Demonising their opponents’ arguments as racist and lacking credibility is a convenient way for Voice supporters to avoid answering the many legitimate questions and concerns that have been raised about embedding an Indigenous Voice in Australia’s constitution.

Here’s just a few.

We’ve had four national, elected Indigenous voices since 1973. There has been an Indigenous voice in operation for most of the past 50 years. Why will this Voice succeed when all others failed?

Prime Minister Albanese says the Voice is needed to close the gap. If he believes that, why not legislate for it now? And why wait until after the referendum to settle on the details to be put in place? If the government really believes the Voice will close the gap, why wait?

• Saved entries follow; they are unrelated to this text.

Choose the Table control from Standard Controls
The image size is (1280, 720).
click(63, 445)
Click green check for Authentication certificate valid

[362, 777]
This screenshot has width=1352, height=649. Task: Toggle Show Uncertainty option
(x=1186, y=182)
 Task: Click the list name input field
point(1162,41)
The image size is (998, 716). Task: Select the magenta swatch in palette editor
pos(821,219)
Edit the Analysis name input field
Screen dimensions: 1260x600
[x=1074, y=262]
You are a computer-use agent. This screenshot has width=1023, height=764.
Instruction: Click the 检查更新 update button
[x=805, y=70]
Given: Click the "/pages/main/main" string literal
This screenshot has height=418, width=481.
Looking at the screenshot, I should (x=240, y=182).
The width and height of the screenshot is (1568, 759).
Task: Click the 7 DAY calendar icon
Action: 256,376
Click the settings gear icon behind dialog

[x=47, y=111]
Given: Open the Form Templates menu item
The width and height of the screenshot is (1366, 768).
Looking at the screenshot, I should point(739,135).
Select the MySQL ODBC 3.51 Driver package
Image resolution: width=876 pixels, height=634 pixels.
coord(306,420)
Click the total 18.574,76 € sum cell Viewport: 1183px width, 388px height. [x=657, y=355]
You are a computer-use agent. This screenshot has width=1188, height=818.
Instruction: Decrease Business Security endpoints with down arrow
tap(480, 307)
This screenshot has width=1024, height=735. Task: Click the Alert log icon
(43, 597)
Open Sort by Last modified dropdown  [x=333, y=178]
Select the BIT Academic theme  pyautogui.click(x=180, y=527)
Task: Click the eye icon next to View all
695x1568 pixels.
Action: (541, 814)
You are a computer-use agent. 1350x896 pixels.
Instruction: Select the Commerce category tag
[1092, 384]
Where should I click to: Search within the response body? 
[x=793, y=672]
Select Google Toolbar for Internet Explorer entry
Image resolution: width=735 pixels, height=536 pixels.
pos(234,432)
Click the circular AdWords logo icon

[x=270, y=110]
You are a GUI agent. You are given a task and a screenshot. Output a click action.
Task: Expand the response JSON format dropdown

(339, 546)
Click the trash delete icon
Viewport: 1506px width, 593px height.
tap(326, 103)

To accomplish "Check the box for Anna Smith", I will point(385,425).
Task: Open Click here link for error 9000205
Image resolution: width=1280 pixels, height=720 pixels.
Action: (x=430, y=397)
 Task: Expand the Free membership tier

The only solution to poverty and disadvantage is economic participation — kids going to school and adults in jobs. How will the Voice increase Indigenous economic participation?

The Voice will advise on matters affecting Indigenous people. That’s everything. In the same interview, Pearson said there was almost nothing Indigenous people wouldn’t want to advise on, including tax, health and education. How will this work in practice? Will ministers be able to make a decision without consulting the Voice first? Will the Voice take over from the many Indigenous bodies who already work with and advise governments?

Indigenous people aren’t a hivemind like The Borg from Star Trek. We don’t agree on everything, even though the whole premise of the Voice assumes we do. Will the Voice always have to reach consensus, or will it decide by majority vote? Will dissenting members be able to provide alternative representations? What happens when the Voice contradicts the advice of other Indigenous groups — e.g., if local Indigenous organisations want alcohol bans or cashless welfare, but the Voice opposes them? Who will the government and parliament listen to in these scenarios?

There are some absolute truths in life. Constitutional interpretation isn’t one of them. It’s just not good enough for members of the legal profession who support the Voice to assert there’s nothing to worry about. I have no confidence legal challenges won’t be used as a tool to undermine government decision making, parliamentary process and decisions by traditional owners. If RMIT’s fact-checkers consulted former High Court judge Ian Callinan or constitutional law professor James Allan, they’d hear serious concerns.

Political debates don’t have a ‘true’ and ‘false’. It’s not the media’s job to silence opinions but to question, scrutinise and hold people to account, including asking Voice supporters to address legitimate and unanswered questions. The media should publish a plurality of views, not parrot one side of a political debate.

After continued pressure from Opposition Leader Peter Dutton, Prime Minister Albanese backflipped on his position and agreed to send an information pamphlet to voters with a Yes and No case. It remains to be seen who’ll write and approve the No case and if the official pamphlet will suffer from the same bias as RMIT and exclude legitimate information as ‘false balance’.

Nyunggai Warren Mundine is director of the Indigenous Forum at The Centre for Independent Studies.